# Parts of the exercise
• A. Answer these questions about the Klonopin thread:
(i) What dose did the psychiatrist want taken four times a day?
(ii) What does the poster say they do on average?
(iii) Which user posted on Aug 15, 2004?
• B. In the Klonopin thread, translate this sentence into Spanish: "I saw him again today and he is really wanting me to follow his original plan."
• C. From the Klonopin thread, set down the part that opens with the words containing "How does that" and closes with "(Aug 15, 2004)", keeping every word and mark unchanged.

# Excerpt
=== Begin Enclosure ===
I want to ask you about Klonopin. I talked to my psychiatrist about it and he prescribed it to me. He wanted me to take .5mg 4x a day! With possibly taking 1mg for the 4th one at night for sleep. After research I decided to just take .5 or 1mg at night for sleep and not take it during the day. I've taken .5 a couple times during the afternoon just to see. I saw him again today and he is really wanting me to follow his original plan. 4x a day and try to get outside more and go do things. He said I wont get addicted and he'll help with that, where we kind of burst with it and then taper off over time, but that I may need that initial burst to get me going.

How does that sound to you? I don't really know that klonopin is going to have me out singing in the rain or anything. On the average I kinda stick to myself, and hten occasionaly i'll go do whatever I want. I would figure I'd just take it then instead of being on it all the time...

Any advice is appreciated.


----------



## Matt210 (Aug 15, 2004)

BlueTank said:


> I want to ask you about Klonopin. I talked to my psychiatrist about it and he prescribed it to me. He wanted me to take .5mg 4x a day! With possibly taking 1mg for the 4th one at night for sleep. After research I decided to just take .5 or 1mg at night for sleep and not take it during the day. I've taken .5 a couple times during the afternoon just to see. I saw him again today and he is really wanting me to follow his original plan. 4x a day and try to get outside more and go do things. He said I wont get addicted and he'll help with that, where we kind of burst with it and then taper off over time, but that I may need that initial burst to get me going.
=== End Enclosure ===
Data records
=== Begin Enclosure ===
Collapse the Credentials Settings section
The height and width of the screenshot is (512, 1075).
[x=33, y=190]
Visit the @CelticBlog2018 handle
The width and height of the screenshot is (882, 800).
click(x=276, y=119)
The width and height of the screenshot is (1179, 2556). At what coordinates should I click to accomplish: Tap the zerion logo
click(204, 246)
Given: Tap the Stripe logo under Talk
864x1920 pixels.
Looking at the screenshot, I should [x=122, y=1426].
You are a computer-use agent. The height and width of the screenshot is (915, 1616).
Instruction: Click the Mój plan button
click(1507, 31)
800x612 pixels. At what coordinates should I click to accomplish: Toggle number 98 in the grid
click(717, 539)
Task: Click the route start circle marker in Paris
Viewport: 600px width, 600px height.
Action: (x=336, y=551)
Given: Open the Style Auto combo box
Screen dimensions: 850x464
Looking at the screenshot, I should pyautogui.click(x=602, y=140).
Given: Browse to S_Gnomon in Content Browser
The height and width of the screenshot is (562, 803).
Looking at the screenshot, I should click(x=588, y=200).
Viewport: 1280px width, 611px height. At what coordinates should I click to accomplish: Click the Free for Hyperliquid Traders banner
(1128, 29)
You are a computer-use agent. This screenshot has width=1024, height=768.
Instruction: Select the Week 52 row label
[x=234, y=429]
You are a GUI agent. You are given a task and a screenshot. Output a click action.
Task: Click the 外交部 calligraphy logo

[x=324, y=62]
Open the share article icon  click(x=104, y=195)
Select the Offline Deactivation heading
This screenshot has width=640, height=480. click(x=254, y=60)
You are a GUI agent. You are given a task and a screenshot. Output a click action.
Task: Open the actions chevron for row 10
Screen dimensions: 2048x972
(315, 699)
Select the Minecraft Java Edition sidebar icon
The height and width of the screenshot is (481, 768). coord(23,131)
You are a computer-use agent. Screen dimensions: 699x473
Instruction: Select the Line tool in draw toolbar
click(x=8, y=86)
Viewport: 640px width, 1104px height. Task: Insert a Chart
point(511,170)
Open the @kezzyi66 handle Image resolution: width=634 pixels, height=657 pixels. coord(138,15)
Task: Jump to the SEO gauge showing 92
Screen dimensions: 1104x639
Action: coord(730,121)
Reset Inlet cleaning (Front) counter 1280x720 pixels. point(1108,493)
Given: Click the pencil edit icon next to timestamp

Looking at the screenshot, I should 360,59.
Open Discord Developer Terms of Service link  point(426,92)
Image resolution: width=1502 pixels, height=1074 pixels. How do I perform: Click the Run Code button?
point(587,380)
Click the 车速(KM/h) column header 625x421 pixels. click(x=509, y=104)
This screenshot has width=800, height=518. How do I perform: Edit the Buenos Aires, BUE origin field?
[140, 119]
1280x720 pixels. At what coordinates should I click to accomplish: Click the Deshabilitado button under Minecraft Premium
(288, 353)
=== End Enclosure ===
# Exercise responses
• A.
(i) .5mg
(ii) They kinda stick to themselves.
(iii) Matt210

• B. Hoy lo vi de nuevo y de verdad quiere que siga su plan original.

• C.
How does that sound to you? I don't really know that klonopin is going to have me out singing in the rain or anything. On the average I kinda stick to myself, and hten occasionaly i'll go do whatever I want. I would figure I'd just take it then instead of being on it all the time...

Any advice is appreciated.


----------



## Matt210 (Aug 15, 2004)